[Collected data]
···

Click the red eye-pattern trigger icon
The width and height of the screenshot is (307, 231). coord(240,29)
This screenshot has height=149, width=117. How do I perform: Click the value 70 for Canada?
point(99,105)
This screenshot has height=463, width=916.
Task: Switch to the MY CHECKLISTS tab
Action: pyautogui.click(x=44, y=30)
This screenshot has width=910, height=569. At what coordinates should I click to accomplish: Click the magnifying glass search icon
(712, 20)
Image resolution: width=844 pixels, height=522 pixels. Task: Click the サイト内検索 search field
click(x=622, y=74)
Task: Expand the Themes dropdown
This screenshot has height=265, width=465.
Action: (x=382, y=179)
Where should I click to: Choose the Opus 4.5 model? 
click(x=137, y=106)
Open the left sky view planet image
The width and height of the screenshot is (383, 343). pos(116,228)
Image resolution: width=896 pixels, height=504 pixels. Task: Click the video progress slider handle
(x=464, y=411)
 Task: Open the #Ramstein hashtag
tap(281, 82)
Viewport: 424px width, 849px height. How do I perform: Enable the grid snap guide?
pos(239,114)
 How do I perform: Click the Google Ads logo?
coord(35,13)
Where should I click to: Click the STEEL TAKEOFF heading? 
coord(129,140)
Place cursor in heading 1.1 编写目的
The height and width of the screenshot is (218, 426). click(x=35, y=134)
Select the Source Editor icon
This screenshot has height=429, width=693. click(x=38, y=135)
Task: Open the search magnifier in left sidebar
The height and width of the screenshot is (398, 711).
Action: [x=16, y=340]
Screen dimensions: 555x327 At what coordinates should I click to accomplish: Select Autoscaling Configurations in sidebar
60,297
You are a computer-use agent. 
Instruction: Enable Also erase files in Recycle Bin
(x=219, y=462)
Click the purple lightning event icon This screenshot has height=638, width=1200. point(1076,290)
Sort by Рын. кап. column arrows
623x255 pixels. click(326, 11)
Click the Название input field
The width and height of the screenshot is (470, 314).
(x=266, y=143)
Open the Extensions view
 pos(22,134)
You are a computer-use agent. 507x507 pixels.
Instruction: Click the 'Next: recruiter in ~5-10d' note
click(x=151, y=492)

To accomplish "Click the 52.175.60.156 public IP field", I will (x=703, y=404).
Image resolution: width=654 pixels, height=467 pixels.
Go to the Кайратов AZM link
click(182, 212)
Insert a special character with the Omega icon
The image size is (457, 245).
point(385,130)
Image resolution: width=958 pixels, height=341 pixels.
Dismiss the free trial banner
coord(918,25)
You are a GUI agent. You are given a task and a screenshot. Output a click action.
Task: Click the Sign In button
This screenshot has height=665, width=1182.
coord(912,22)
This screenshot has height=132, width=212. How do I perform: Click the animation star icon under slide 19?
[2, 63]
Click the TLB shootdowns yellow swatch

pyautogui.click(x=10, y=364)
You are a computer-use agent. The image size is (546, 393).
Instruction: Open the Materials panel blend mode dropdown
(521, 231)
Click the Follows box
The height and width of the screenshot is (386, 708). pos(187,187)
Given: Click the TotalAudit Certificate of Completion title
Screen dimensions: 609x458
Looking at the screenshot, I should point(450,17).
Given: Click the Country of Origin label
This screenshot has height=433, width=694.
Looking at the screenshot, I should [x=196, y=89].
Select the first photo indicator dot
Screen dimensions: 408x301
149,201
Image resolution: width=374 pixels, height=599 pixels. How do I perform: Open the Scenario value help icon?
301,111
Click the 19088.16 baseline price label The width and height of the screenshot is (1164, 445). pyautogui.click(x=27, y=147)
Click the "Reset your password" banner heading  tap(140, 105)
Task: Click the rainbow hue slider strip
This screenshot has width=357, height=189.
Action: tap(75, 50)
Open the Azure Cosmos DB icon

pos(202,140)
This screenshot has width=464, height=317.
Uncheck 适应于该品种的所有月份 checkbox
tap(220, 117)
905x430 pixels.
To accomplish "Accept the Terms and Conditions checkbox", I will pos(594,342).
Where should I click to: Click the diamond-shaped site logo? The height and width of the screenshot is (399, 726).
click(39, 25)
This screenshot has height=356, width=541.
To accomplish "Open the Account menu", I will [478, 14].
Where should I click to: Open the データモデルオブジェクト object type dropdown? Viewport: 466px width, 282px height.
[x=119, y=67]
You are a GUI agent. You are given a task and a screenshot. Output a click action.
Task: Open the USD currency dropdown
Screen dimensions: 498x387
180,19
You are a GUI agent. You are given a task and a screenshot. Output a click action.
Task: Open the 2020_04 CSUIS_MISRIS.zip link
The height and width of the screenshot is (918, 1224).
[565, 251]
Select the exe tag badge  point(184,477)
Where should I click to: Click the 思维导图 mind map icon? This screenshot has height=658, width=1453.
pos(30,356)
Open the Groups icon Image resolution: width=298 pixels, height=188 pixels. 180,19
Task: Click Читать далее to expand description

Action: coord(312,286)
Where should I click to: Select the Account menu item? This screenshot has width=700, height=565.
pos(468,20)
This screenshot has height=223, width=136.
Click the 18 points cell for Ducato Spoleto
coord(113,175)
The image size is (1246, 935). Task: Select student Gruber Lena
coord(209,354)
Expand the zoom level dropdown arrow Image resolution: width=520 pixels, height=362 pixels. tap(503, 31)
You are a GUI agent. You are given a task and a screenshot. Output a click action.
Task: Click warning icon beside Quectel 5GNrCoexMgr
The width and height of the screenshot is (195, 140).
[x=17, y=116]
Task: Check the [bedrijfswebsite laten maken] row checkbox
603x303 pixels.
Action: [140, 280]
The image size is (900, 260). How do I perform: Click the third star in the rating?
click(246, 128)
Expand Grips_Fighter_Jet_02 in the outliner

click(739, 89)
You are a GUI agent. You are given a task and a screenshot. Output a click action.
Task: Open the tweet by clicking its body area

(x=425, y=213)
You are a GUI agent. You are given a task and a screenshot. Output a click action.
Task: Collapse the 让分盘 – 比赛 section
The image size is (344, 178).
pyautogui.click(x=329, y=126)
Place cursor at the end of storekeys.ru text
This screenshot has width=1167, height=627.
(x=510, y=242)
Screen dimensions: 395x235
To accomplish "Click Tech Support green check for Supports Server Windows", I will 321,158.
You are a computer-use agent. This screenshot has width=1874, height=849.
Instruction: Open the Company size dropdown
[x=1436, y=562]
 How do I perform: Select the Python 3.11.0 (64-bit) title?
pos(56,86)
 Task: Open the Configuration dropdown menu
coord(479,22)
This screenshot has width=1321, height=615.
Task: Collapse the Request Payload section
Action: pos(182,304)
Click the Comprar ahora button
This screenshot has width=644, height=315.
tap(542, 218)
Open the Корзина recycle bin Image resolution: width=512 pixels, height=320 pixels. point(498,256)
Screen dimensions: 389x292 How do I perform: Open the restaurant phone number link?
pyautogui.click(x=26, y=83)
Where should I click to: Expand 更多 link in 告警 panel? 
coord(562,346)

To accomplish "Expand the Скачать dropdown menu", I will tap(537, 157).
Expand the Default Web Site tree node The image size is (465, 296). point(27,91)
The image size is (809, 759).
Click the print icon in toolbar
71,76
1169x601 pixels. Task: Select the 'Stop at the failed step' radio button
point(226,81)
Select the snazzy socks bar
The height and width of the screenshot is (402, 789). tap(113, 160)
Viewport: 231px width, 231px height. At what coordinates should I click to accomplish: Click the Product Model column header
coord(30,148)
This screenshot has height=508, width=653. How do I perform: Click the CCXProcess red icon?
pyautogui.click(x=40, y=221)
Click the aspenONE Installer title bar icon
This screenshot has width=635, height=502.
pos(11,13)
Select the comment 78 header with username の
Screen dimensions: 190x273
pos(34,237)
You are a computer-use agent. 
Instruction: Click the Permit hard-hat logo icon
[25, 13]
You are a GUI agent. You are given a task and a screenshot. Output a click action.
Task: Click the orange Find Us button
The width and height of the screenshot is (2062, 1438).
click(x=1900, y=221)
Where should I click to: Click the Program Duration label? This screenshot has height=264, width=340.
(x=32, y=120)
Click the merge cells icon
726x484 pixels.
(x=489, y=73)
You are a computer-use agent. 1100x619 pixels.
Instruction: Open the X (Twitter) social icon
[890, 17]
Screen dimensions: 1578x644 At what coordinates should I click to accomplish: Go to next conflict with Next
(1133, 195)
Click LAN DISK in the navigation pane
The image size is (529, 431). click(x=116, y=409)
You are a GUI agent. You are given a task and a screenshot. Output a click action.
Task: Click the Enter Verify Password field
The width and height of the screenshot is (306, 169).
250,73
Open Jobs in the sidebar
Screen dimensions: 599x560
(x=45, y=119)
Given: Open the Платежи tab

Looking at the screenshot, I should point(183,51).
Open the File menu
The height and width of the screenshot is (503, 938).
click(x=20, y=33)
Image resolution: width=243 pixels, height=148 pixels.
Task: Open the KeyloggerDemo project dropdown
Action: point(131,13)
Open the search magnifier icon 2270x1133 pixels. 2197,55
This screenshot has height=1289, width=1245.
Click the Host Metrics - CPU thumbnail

···

From the data, list each line in which the string "computer" appears.

You are a computer-use agent. 
You are a computer-use agent. 507x507 pixels.
You are a computer-use agent. The image size is (546, 393).
You are a computer-use agent. This screenshot has width=1874, height=849.
You are a computer-use agent. 
You are a computer-use agent. 1100x619 pixels.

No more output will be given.